▶ _Given records_
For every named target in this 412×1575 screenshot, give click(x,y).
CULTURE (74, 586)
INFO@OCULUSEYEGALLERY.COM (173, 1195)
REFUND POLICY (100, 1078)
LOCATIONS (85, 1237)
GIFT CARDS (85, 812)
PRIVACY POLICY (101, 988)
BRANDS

▶ _Activity_
Repeat exactly, and only, the lines from the one containing "INFO@OCULUSEYEGALLERY.COM (173, 1195)" through the last line above.

▶ _Response to this task_
INFO@OCULUSEYEGALLERY.COM (173, 1195)
REFUND POLICY (100, 1078)
LOCATIONS (85, 1237)
GIFT CARDS (85, 812)
PRIVACY POLICY (101, 988)
BRANDS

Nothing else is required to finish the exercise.